Eastern towhee

This is a male eastern towhee. The female is almost identical; where the male is jet black, she is dead leaf brown, which helps to camouflage her when she is sitting on the nest. (Bill Thompson, U.S. Fish and Wildlife Service Northeast Region / CC BY 2.0)

Binoculars in hand, I was on alert as my scooter slowly rolled around the corner. I wasn’t disappointed. The object of my search was easily spotted. The eastern towhee is our largest sparrow, and he was noisily rustling through the leaf litter. I pulled up the binoculars for a better look.

Boldly patterned, the bird I was viewing was a male. He had a black hood, an arresting red eye, black wings and tail. Rusty sides and undertail coverts contrasted with his white breast and belly. He also had a white patch on his folded wing. As he energetically sifted through the detritus, bright white outer panels on his long tail flashed.

The eastern towhee (Pipilo erythrophthalmus) is a captivating bird to watch. It uses both feet at once to flip away loose matter in search of various beetles, bugs, and spiders, which constitute major parts of its diet.

When the bird finishes searching in one spot, it will flit a short distance and continue its noisy pursuit, endlessly flipping away leaves with those feet and swiping more to the side with its bill. It looks like a lot of work for each morsel uncovered.

As my wife, Pat, and I watched, we noticed a second bird farther back in the scrub. Through the thicket we could make out another towhee, a female. Nearly identical to the first, this bird was dead leaf brown where the male was jet black. Both birds had substantial, black conical bills.

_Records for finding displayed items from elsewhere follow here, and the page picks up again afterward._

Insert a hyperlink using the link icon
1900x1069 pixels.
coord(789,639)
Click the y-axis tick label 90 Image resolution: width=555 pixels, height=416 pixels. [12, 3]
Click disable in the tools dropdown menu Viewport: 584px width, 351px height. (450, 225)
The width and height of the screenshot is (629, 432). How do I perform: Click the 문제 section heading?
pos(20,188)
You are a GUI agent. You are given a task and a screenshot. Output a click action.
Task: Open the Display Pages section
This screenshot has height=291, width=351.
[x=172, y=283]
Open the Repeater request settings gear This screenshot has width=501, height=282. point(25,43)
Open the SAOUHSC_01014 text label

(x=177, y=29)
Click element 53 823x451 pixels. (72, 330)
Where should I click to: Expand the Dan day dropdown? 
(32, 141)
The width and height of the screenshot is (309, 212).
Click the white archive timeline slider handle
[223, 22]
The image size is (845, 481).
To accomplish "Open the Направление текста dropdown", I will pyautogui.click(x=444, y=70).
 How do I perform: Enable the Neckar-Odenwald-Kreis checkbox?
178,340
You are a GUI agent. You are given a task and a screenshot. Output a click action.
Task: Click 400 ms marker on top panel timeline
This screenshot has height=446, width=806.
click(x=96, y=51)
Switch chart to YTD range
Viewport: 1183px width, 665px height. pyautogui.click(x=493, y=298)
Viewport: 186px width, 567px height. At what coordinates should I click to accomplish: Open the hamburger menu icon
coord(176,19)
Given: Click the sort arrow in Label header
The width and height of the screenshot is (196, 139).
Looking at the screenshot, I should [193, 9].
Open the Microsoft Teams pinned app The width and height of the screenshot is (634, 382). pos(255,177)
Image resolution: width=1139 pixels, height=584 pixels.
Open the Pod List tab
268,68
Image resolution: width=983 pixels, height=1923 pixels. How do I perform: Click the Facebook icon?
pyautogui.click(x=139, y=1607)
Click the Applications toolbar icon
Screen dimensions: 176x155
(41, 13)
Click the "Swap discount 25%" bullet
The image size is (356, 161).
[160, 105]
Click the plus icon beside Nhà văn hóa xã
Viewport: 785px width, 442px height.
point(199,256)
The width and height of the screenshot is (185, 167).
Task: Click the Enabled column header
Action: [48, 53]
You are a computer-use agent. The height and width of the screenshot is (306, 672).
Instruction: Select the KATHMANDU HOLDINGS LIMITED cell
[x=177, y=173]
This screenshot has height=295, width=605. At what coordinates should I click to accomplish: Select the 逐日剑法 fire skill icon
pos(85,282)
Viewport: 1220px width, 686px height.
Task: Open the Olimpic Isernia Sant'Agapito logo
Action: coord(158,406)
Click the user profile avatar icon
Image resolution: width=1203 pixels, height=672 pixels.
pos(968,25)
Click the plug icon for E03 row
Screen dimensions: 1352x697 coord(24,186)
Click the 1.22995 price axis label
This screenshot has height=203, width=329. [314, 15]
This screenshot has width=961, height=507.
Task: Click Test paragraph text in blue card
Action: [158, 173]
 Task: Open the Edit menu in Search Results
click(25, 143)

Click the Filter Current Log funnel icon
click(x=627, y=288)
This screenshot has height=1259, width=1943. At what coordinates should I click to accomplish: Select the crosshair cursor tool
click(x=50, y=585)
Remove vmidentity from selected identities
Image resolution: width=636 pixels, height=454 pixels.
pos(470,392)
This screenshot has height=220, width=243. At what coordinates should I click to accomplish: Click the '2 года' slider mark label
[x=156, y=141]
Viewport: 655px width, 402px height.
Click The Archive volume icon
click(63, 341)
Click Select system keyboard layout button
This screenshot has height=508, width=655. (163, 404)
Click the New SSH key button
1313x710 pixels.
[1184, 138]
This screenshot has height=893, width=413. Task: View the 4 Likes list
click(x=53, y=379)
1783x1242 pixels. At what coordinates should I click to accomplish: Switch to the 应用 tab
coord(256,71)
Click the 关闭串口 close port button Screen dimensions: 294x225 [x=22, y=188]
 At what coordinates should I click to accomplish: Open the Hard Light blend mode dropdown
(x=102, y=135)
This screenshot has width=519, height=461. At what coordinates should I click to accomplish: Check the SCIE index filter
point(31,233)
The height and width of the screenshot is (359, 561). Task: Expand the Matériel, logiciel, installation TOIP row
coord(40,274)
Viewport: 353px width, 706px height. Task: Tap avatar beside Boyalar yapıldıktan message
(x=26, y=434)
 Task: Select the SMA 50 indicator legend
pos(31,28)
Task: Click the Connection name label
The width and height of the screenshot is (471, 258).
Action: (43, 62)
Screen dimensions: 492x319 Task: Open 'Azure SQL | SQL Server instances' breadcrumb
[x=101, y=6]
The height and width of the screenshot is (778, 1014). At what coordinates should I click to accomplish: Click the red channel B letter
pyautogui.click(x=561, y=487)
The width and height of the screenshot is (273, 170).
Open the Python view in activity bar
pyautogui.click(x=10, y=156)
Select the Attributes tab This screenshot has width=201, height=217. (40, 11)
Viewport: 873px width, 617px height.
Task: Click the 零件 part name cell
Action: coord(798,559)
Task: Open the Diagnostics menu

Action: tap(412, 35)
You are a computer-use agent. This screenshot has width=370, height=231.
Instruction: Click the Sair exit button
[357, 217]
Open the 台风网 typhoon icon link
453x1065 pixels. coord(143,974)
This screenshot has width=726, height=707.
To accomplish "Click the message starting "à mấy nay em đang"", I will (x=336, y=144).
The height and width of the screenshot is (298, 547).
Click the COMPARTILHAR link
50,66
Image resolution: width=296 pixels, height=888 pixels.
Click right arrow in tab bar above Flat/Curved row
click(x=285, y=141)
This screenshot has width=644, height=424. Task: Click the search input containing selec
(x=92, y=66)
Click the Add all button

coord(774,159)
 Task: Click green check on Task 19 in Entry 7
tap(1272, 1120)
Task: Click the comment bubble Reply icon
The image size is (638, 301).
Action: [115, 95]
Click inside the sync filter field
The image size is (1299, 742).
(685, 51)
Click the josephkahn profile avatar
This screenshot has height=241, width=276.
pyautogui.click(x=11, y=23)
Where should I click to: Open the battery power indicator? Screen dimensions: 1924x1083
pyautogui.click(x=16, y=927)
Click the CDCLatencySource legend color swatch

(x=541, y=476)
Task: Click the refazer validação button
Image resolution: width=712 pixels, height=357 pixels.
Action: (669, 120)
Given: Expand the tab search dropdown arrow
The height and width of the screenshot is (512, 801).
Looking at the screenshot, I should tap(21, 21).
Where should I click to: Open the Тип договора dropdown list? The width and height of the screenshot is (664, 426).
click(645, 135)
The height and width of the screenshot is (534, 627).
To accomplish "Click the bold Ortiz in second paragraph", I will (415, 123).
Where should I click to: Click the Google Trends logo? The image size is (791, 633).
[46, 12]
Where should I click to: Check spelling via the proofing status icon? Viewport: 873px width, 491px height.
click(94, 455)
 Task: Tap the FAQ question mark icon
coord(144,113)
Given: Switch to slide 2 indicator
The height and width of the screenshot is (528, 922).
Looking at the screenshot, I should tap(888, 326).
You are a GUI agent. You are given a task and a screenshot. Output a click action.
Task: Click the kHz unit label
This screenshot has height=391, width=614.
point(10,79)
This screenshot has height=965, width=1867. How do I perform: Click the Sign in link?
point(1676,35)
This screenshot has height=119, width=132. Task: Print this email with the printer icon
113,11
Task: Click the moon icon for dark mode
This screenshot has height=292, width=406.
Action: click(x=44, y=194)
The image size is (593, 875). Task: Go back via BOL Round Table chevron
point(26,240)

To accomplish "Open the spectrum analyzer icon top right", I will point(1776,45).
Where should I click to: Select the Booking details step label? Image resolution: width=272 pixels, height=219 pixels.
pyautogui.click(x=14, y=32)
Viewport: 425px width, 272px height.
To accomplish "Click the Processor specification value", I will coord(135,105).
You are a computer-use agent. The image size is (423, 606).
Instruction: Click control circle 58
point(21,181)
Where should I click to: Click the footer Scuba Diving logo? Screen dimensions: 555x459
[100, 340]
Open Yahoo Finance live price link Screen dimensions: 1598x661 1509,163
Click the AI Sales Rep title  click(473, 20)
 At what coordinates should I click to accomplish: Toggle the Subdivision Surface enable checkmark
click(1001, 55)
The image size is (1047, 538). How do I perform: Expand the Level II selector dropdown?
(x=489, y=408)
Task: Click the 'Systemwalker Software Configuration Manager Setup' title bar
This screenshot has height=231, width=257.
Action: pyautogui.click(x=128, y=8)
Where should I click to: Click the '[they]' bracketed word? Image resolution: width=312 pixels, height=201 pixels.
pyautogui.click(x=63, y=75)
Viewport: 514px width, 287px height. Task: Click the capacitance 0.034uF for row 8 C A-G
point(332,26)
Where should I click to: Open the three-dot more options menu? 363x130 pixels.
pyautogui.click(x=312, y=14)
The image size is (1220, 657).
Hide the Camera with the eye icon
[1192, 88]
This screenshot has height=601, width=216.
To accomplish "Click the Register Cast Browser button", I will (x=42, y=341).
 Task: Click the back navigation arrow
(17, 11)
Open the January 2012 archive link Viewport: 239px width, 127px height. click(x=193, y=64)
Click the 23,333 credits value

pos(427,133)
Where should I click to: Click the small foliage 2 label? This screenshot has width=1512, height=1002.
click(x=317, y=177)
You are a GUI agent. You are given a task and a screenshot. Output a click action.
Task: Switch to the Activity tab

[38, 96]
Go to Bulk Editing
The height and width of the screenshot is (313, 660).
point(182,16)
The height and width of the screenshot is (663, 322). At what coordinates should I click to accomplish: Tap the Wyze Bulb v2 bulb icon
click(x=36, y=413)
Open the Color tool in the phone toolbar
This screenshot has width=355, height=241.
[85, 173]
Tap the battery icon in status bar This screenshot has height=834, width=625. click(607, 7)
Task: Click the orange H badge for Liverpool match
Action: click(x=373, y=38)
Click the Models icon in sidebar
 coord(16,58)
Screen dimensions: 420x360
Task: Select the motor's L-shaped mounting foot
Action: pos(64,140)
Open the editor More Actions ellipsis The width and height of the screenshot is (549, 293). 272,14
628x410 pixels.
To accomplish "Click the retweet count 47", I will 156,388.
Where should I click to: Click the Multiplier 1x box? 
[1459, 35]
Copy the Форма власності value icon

A bit smaller and stockier than a robin, towhees are most often found on the forest floor. Besides insects, they are looking for other food items such as seeds, snails and berries.

These birds even build their nests on the ground, relying on their camouflage coloring for protection.

Females do all of the nest construction, forming a cup nest well hidden in the undergrowth. Only females incubate the average clutch of three to five eggs for 12–13 days. Both parents feed the chicks until they leave the nest on day 12. The pair may produce a second brood in the summer.

The bird gets its name from its call, a sharply rising, emphatic tow-HEE. Its song is usually described as a metallic “drink-your-tea,” followed by a trill.

Although their coloration is well-adapted to their habitat, their rummaging behavior and big voice usually make them easy for birders to find.

Eastern towhee sketch

More than 2 miles of paved paths encircle the 125-acre, heavily wooded senior living community where we now live. The paths go by a 6-acre pond and through a meadow. Mostly, though, they hug the tree line of the forested nature preserve, Regent Park, that borders the campus. A few sections of the paths even dip into woodlands.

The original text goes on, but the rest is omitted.